Jan. 1, 1918, dawned bright and clear with the thermometer registering nine below zero. But that, and the fact that we had learned from the morning paper that the Monticello Hotel was going up in flames, didn't damper our enthusiasm for the proposed junket. In fact, my father had reacted to the news like an old engine horse to the brass fire gong. So, with the added inducement of seeing a spectacular blaze, we bundled up and set out from Berkley to Norfolk.

The Elizabeth River was frozen solid - the first time since 1857 - with paths cut through the choppy ice for the ferries to navigate, and the bitter cold forced us to remain inside until the old side-wheeler had pulled into the Commercial Place dock.

At that point, we ran head-on into excitement as Home Guards and marines were patrolling downtown Norfolk streets to keep an eye on anyone who looked like a firebug. Making our way northward up Atlantic Street against a high wind, we finally turned into City Hall Avenue where we were greeted by the amazing spectacle of the outer walls of the hotel festooned with ice while the inside was a raging inferno. Buttonholing a Marine, my father learned that the fire had started early that morning in the old Granby Theater and had quickly spread to the Monticello. By the time we arrived, the hotel and many nearby buildings were in flames, while lifelines had been stretched a block square around the burning structures.

I vividly recall seeing desperate firefighters training their hoses on the hotel from the roof of the old Norfolk Armory. But their efforts were useless; the water froze the minute it hit the building. Meanwhile, smoke hung like a pall over the downtown area and thousands of people, muffled up to the ears, had braved the cold to watch the conflagration.

Since we were then fighting World War I, rumors were buzzing about that German spies had set off the big blaze and were planning even more devilment. These statements were later proven groundless.

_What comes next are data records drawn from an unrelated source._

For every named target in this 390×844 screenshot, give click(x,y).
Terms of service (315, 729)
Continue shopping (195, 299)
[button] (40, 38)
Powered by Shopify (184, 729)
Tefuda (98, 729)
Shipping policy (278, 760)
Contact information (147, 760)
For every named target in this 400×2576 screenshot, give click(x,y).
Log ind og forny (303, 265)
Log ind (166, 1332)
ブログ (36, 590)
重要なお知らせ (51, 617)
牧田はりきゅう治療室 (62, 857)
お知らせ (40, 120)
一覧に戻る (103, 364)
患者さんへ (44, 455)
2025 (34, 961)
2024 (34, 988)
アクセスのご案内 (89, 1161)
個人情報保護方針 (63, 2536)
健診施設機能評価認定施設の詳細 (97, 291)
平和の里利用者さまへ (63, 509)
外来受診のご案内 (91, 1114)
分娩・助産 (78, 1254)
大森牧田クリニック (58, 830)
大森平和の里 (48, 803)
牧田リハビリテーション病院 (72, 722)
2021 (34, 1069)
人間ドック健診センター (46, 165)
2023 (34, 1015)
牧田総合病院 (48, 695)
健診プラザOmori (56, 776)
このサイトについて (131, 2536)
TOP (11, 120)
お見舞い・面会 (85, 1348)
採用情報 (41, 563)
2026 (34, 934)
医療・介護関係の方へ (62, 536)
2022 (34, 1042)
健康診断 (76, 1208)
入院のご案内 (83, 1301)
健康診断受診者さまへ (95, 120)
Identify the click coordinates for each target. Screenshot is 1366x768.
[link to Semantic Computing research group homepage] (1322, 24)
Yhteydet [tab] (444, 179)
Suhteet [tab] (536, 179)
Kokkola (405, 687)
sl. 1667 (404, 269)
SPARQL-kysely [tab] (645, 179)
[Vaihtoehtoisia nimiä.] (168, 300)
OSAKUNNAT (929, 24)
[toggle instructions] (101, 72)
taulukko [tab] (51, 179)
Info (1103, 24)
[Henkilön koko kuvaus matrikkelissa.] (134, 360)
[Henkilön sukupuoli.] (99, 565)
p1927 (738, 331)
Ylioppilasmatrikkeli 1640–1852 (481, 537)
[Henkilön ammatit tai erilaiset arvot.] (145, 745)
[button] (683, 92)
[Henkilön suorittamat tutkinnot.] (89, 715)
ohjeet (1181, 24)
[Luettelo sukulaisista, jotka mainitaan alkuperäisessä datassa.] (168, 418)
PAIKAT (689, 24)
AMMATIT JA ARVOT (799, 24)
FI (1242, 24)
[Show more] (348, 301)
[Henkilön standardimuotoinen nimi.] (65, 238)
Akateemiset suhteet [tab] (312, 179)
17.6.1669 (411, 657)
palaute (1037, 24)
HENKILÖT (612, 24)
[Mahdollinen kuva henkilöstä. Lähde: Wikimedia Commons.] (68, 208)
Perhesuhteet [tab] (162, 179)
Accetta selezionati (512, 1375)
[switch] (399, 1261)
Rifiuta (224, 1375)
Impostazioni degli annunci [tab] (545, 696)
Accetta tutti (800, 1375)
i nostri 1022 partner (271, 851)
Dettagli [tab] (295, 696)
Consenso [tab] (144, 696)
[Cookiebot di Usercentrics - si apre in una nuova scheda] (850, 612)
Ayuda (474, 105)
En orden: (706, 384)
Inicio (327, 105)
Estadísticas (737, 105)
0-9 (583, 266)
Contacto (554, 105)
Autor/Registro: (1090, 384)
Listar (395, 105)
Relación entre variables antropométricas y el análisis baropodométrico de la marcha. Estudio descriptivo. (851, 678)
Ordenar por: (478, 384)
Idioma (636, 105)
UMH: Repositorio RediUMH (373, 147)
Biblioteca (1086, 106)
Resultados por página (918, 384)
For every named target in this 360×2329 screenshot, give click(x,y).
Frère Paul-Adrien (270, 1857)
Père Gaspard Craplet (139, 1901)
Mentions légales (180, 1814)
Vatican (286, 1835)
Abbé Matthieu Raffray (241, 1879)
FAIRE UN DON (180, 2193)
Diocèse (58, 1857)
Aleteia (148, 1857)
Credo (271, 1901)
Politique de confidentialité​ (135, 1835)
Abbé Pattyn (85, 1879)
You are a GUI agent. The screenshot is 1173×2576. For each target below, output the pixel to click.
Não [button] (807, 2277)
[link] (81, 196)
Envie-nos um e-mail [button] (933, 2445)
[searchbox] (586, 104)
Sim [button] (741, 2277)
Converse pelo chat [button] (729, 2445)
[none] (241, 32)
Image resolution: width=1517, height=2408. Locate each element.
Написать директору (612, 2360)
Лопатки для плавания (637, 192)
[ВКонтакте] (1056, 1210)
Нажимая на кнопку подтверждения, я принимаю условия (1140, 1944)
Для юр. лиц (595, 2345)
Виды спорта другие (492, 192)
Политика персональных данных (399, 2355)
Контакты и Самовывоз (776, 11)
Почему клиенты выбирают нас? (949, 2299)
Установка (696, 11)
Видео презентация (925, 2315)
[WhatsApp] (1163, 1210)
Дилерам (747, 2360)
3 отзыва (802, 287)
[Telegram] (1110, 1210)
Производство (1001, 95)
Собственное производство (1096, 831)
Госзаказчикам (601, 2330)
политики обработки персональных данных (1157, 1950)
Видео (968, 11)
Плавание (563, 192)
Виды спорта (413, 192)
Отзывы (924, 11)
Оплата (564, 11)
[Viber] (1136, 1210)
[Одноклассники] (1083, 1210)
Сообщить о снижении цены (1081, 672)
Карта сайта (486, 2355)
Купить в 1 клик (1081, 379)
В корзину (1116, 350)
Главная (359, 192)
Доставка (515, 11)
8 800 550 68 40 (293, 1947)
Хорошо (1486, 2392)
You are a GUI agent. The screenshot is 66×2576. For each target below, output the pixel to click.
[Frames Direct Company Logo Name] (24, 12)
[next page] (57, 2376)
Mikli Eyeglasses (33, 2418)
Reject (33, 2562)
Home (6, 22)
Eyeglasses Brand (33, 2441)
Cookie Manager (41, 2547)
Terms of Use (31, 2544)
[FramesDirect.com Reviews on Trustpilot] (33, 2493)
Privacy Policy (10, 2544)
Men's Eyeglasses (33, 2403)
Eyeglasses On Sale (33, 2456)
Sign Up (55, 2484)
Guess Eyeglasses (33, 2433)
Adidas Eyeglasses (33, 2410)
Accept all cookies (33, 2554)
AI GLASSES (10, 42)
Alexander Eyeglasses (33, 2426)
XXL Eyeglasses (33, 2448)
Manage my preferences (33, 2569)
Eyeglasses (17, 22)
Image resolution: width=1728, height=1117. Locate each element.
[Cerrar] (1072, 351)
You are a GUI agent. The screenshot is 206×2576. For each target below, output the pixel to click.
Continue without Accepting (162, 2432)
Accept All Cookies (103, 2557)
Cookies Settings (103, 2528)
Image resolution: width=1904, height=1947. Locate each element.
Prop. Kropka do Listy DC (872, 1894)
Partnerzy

The fire was so exciting that all thoughts of seeing the Griffith film were forgotten. And it was not until later that we discovered the Colonial Theater was out of bounds behind the lifelines. By then we were good and hungry, but because of the excitement we had difficulty finding a restaurant that was open. We discovered one but another problem presented itself.

I was so small that my chin just cleared the edge of the table. So a kindly waiter put a couple of old city directories in my chair in order that I could see what was going on. Eating out was a novel experience to me, so I made up my mind to get as much out of the occasion as possible.

``And what will you have, young man?'' the waiter asked, his pencil poised over his order pad.

``A fried chicken,'' I demanded. And let it be said to my father's credit he let me order it, even though I couldn't eat all of it, as a compensation for not having the pleasure of reliving the Civil War vicariously on the temporarily darkened silver screen of the Colonial.

Once we reached home again, the completion of Robinson Crusoe was deferred until another evening. My father and I had had enough excitement that New Year's Day of 1918 to last us a good long time. ILLUSTRATION: Photo

FILE

Fire hoses coated the Monticello Hotel with ice.